Congress should pass NOPAIN Act

Despite years of lip service from the federal government about the importance of fighting the opioid epidemic that has ravaged not just West Virginia, but populations across the country, little effort has been put toward making a real difference.

Lawmakers are trying to their best to change that, however, as evidenced by the nonpartisan group that has reintroduced the Non-Opioids Prevent Addiction in the Nation Act, which would expand access to and use of non-opioid pain management tools by promoting parity in the way those alternatives are reimbursed by Medicare.

It seems a simple and effective tool to have in the arsenal, which should encounter little resistance. U.S. Reps. David McKinley, R-W.Va., Terri Sewell, D-Ala., Ann Kuster, D-N.H., and Brian Fitzpatrick, R-Pa., are behind the effort, which has a counterpart that was introduced in the Senate in March by U.S. Sens. Shelley Moore Capito, R-W.Va., Jeanne Shaheen, D-N.H., Joe Manchin, D-W.Va., and Rob Portman, R-Ohio.

“The opioid epidemic has been largely overshadowed by the current COVID-19 pandemic,” said Chris Fox, executive director of Voices for Non-Opioid Choices, which was among those urging inclusion of the NOPAIN Act last year. “Recent Centers for Disease Control and Prevention data reports more than 87,000 people died of a drug overdose in the 12 months ending in September 2020, the highest number of overdose deaths ever recorded in a 12-month period. We urgently need prevention-based policy solutions like the ones proposed by Representatives Sewell, McKinley, Kuster and Fitzpatrick to truly curb the skyrocketing rates of opioid overdose deaths in the United States.”

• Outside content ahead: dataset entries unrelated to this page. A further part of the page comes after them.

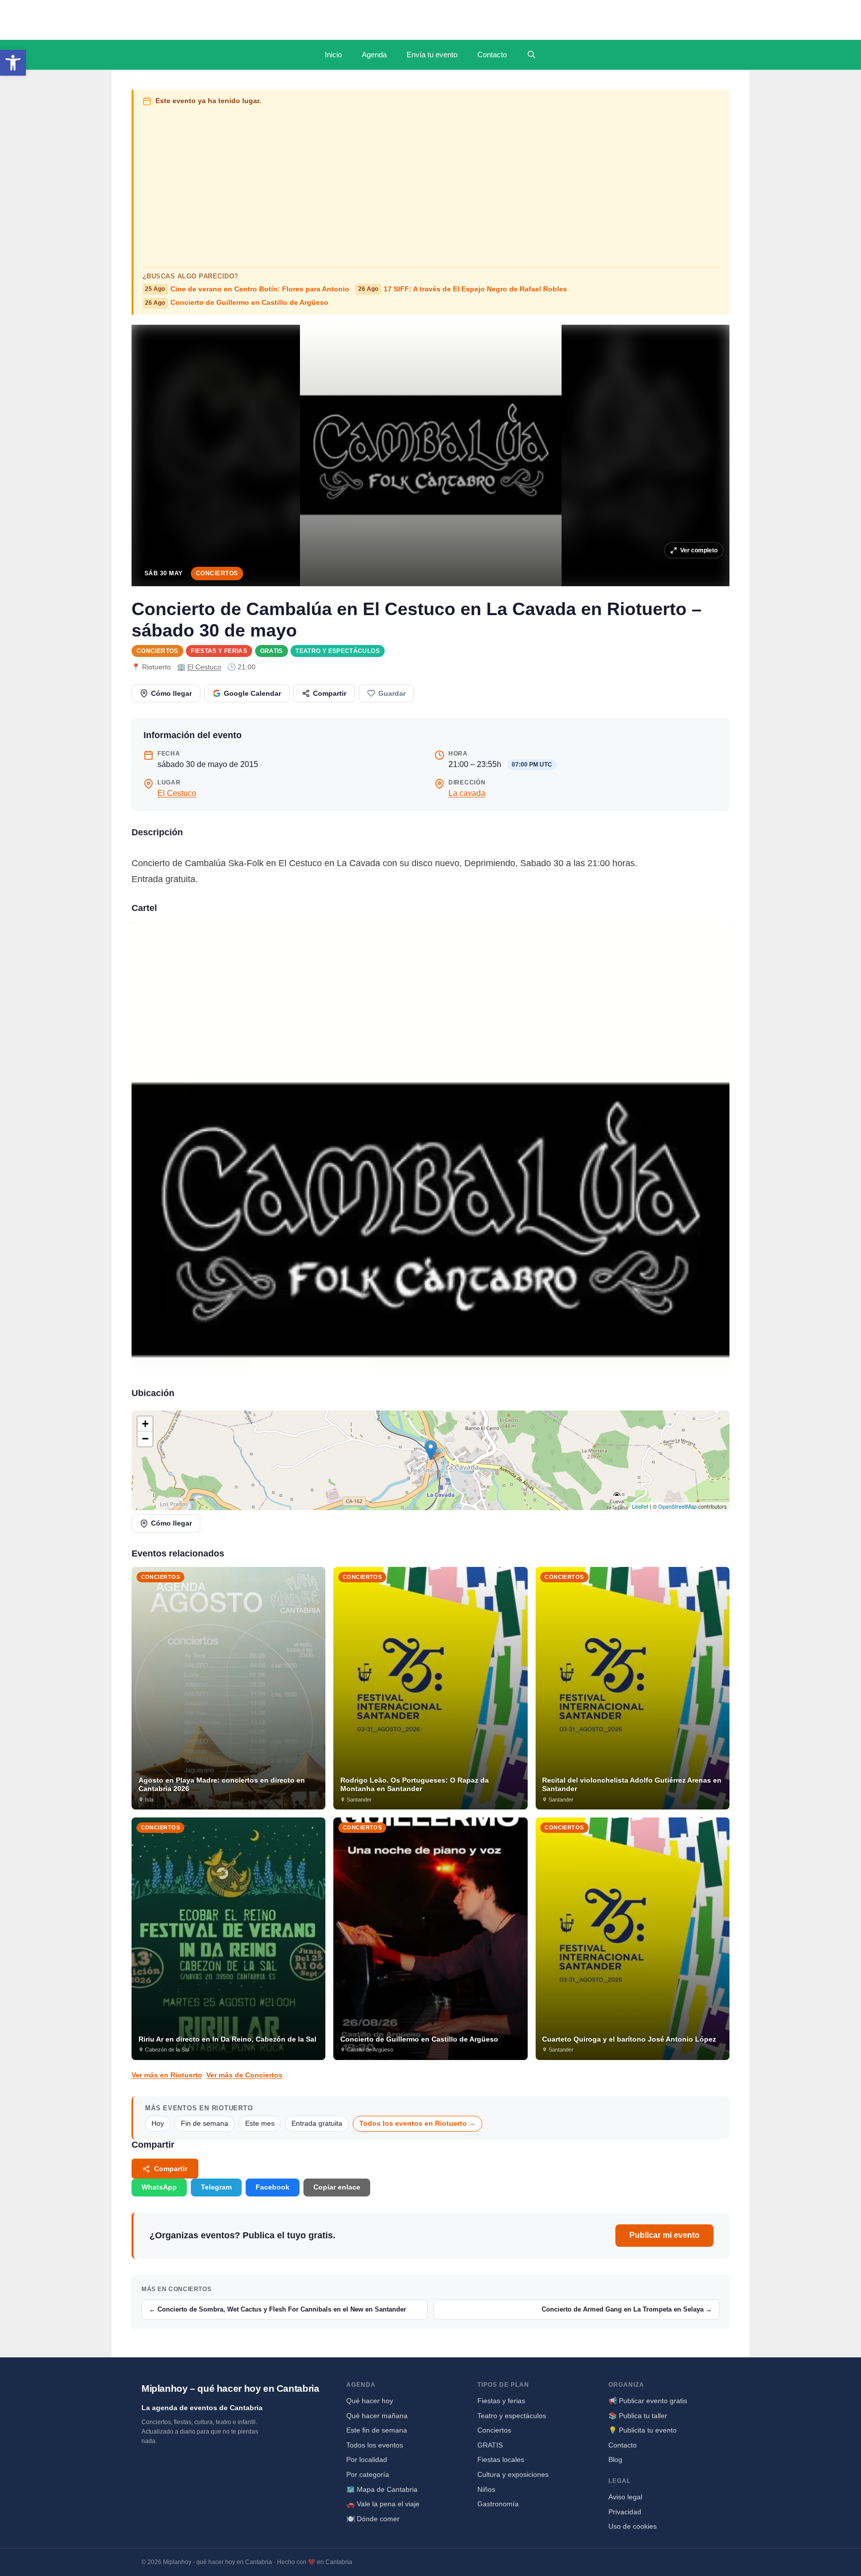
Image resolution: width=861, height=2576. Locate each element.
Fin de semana (204, 2123)
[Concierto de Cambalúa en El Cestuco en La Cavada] (430, 1146)
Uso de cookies (632, 2526)
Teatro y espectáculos (337, 650)
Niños (486, 2489)
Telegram (216, 2187)
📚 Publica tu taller (637, 2416)
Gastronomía (498, 2504)
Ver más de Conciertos (244, 2075)
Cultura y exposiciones (513, 2474)
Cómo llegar (171, 693)
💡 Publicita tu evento (642, 2430)
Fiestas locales (500, 2459)
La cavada (466, 793)
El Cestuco (204, 667)
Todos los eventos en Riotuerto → (417, 2123)
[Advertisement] (432, 184)
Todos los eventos (374, 2445)
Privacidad (624, 2512)
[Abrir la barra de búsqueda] (531, 55)
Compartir (329, 693)
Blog (615, 2459)
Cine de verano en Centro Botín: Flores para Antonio (247, 289)
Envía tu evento (432, 54)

For his part, McKinley believes many of the drug overdose deaths reported could have been prevented if doctors had felt more comfortable prescribing non-opioid options for pain management.

“This bill will eliminate disincentives for non-opioid pain management and will reduce the number of Americans who get hooked on addictive opioid painkillers,” he said.

He and the others behind these bills are right. The trick now is to convince the rest of Congress to do the right thing to empower doctors and patients in the fight to stop this monster.